The improved auxin signalling via entire mutation enhances aluminium tolerance in tomato.

Acidic soils limit food production in many developing countries by promoting the solubilization of aluminium (Al) cations. Consequently, roots absorb this metal from soil solution, arresting their growth while reducing water and nutrient uptake. To mitigate the impacts of Al, plants rewire their metabolism and growth, with diverse mechanisms in this process shaped by changes in auxin signalling. Here, we present a comprehensive study on the significance of auxin signalling for Al tolerance. We used tomato mutants with reduced (diageotropica, dgt) and increased (entire) auxin sensitivity to assess the regulation of growth and metabolism in plants coping with Al toxicity. Our results indicated a reduced Al tolerance in the dgt mutant, whereas entire was able to tolerate toxic levels of Al. This contrast can be explained by a differential accumulation of reactive oxygen species (ROS) in the root transition zone, where dgt exhibited more differentiated cells, making the pericycle evident.

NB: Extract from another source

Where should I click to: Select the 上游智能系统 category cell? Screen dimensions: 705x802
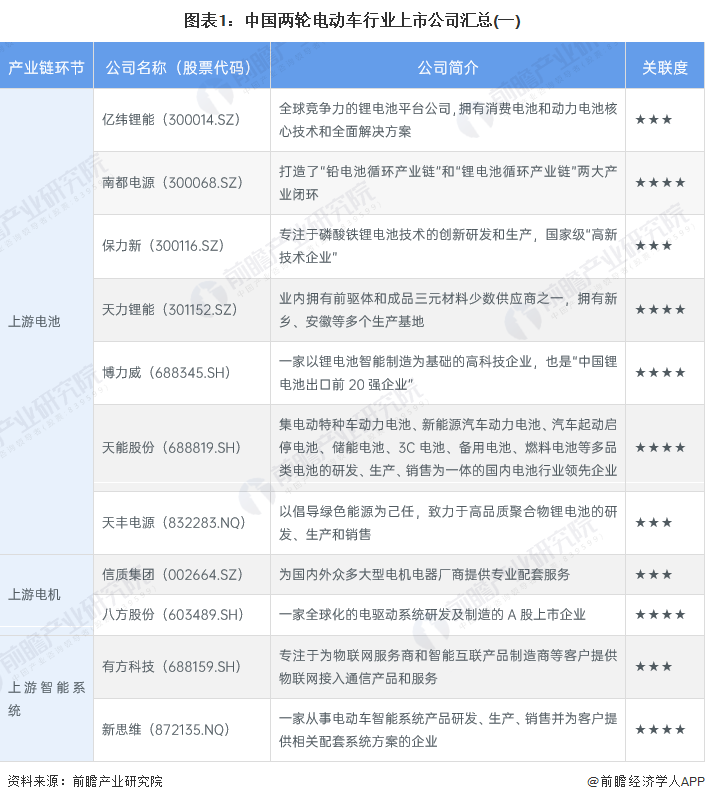[46, 698]
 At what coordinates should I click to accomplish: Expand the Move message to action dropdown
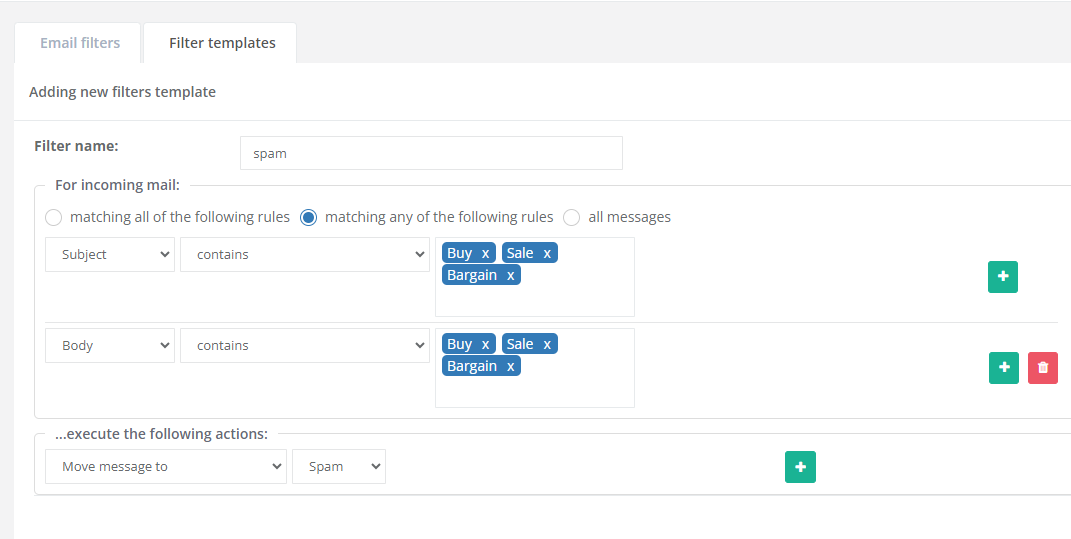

In contrast, entire showed only slight alterations in the transition zone, with root meristematic cells maintaining a reduced level of cell differentiation, which can be associated with sustained growth under toxic Al levels. These differences were followed by alterations in metabolites related to Al sensitivity in the roots of dgt plants, whereas the entire mutant exhibited only slight metabolic changes. Collectively, our results suggest that genetic modifications to regulate auxin perception have the potential to increase Al tolerance in crops.